■ **Excerpt to read**
◇ ◇ ◇ ◇

Communicating in English can be done on two levels: the concrete and the abstract. Concrete communication involves factual and direct statements, whereas abstract communication uses figurative language, such as figures of speech. Abstract communication typically requires you to have a deeper understanding of English, as you need to be familiar with the reference being made in order to infer its meaning.

Being able to recognise or use abstract or figurative language in your IELTS Writing or Speaking tests is a great way to show the examiner that you understand English on a more complex level, displaying your English proficiency to help you achieve a greater band score.

One way to do so is to use figures of speech, where language transcends its literal meaning to evoke vivid imagery and convey complex ideas. In this guide, we'll delve into the nuances of figures of speech, exploring common types such as similes, metaphors, personification, hyperbole, puns, and more, complete with examples.

Understanding these figures of speech not only enriches your grasp of English by expanding your vocabulary but also enhances your ability to excel in exams like the IELTS, where nuanced language comprehension is key to success.


Alliteration is a figure of speech involving the repetition of initial consonant sounds in nearby words. It creates a musical effect, adding rhythm and emphasis to writing. For example, "Peter Piper picked a peck of pickled peppers" repeats the "p" sound. Using alliteration demonstrates a mastery of language play and a keen ear for sound patterns. It adds flair to writing, making it more memorable and engaging. However, this playfulness also means it is better suited for casual or personal contexts, and may be seen as inappropriate for formal or semi-formal settings like the IELTS Academic test. When you’re writing a semi-formal piece of work for the IELTS Academic Writing task, for instance, it’s recommended not to use alliteration as this can lower the formality of the writing.

◇ ◇ ◇ ◇

■ **Entries shown**
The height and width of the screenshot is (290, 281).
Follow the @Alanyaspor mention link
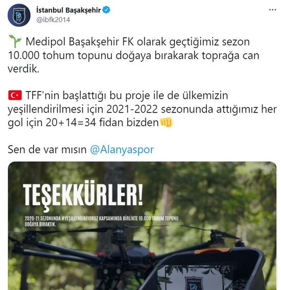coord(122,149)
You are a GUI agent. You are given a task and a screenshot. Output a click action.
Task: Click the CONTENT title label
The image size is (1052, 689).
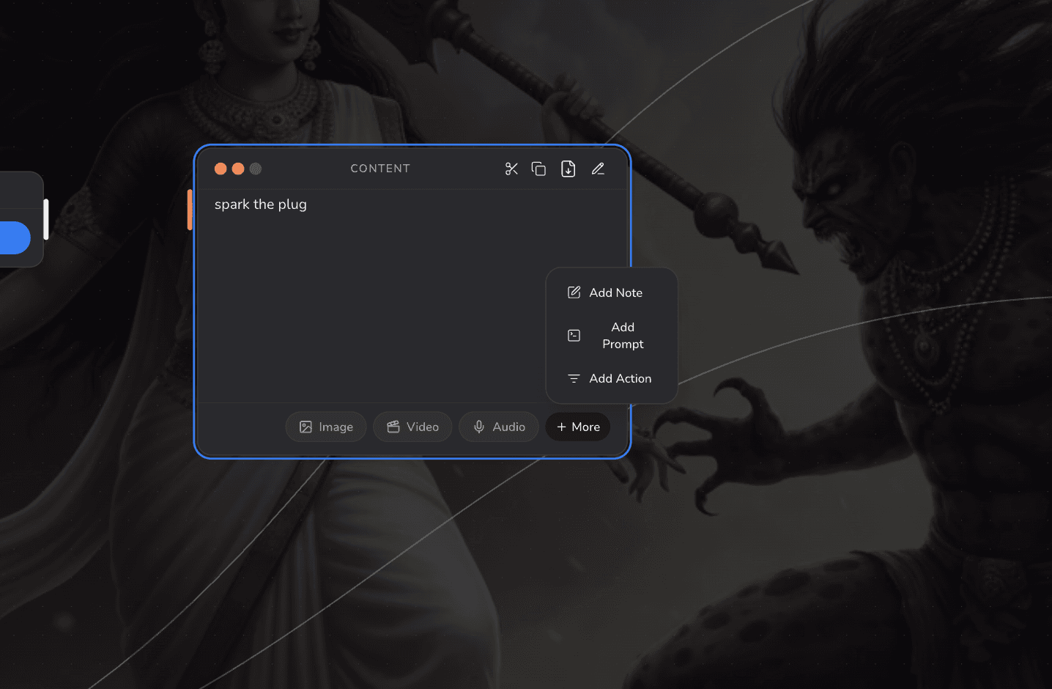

◇ ◇ ◇ ◇

■ **Written instruction**
Extract the passage of the figures-of-speech text above that lies between "Communicating in English" and "infer its meaning.", inclusive, copying it word for word.

■ **The result**
Communicating in English can be done on two levels: the concrete and the abstract. Concrete communication involves factual and direct statements, whereas abstract communication uses figurative language, such as figures of speech. Abstract communication typically requires you to have a deeper understanding of English, as you need to be familiar with the reference being made in order to infer its meaning.